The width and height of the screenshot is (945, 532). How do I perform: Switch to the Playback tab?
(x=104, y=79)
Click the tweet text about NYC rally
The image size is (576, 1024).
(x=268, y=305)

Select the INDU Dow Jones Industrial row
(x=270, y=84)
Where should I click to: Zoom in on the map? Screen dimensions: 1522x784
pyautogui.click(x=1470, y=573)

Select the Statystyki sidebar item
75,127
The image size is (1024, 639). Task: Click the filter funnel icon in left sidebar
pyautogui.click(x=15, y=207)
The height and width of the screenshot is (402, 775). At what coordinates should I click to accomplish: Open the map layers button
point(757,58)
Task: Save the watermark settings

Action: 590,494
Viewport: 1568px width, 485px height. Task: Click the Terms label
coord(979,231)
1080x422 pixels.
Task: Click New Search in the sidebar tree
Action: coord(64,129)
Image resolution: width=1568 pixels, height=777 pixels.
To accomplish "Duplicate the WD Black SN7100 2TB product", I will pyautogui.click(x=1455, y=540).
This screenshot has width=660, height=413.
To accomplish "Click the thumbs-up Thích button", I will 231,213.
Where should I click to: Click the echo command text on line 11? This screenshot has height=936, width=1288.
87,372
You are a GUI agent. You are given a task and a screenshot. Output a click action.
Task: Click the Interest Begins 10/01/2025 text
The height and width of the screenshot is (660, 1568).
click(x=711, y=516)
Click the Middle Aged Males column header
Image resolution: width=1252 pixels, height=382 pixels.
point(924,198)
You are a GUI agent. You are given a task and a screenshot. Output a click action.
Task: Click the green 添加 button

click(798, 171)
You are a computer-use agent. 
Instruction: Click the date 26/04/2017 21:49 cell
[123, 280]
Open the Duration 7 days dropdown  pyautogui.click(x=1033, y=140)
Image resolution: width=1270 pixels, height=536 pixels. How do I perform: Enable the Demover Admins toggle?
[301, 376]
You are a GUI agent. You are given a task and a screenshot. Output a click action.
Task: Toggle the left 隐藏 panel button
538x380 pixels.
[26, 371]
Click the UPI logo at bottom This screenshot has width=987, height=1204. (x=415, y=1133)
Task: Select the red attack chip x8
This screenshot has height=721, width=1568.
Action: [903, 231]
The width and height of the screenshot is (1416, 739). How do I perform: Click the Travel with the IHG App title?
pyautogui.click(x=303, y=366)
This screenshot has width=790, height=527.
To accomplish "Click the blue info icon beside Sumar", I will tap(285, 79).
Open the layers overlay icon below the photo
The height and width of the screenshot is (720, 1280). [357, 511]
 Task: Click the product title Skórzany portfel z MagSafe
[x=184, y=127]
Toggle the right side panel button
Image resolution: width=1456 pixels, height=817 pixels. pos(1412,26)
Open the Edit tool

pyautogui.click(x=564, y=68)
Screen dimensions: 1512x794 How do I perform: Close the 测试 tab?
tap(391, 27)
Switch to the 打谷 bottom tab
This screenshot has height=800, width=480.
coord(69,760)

★ ★ ★ ★ ★

» **Exercise prompt**
Please locate every line in the rows above that contains the string "pyautogui" and copy each one out in full.

» **The output**
pyautogui.click(x=1470, y=573)
pyautogui.click(x=15, y=207)
To accomplish "Duplicate the WD Black SN7100 2TB product", I will pyautogui.click(x=1455, y=540).
Open the Duration 7 days dropdown  pyautogui.click(x=1033, y=140)
pyautogui.click(x=303, y=366)
pyautogui.click(x=564, y=68)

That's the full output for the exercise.